16 points on the beginnings of strategic planning

1. Ancient creatures crawled out of water to see better.
2. Since eyes see farther in air, it brought access to new food on land.
3. All the poking out, seeing and trying led to limbs; to help them move.
4. As animals came onto the land, two types of spaces defined ecosystems.
5. These gave rise to predator–prey dynamics, dominance and survival strategies.
6. Open spaces, like grasslands and plains, favoured strategies for chasing and speed.
7. Closed spaces, like forests and jungles, favoured strategies for hiding and escape.
8. Big predators dominated in the open space; small ones took shelter in closed terrain.
9. At this stage, not much planning was needed; options to hide or hunt were defined.
10. But neither speed nor stealth had a distinctive edge in a certain ecological sweet spot.
11. A zone where open and closed habitats mingled, so it wasn't too sparse or too dense.
12. The palaeontologists Malcolm MacIver and Lars Schmitz call this the 'Goldilocks Zone'.
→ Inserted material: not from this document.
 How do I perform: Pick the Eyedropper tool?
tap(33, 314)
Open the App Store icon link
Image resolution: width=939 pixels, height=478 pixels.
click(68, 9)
13. With a balanced edge for both predators and prey, this zone required animals to plan.
14. Which led to the beginnings of our planning circuitry; to envision, determine, be strategic.
15. So our ability to imagine or choose future paths is based on what we think others will do.
16. But our planning circuitry is limited and evolving, so we're still bad at planning ahead.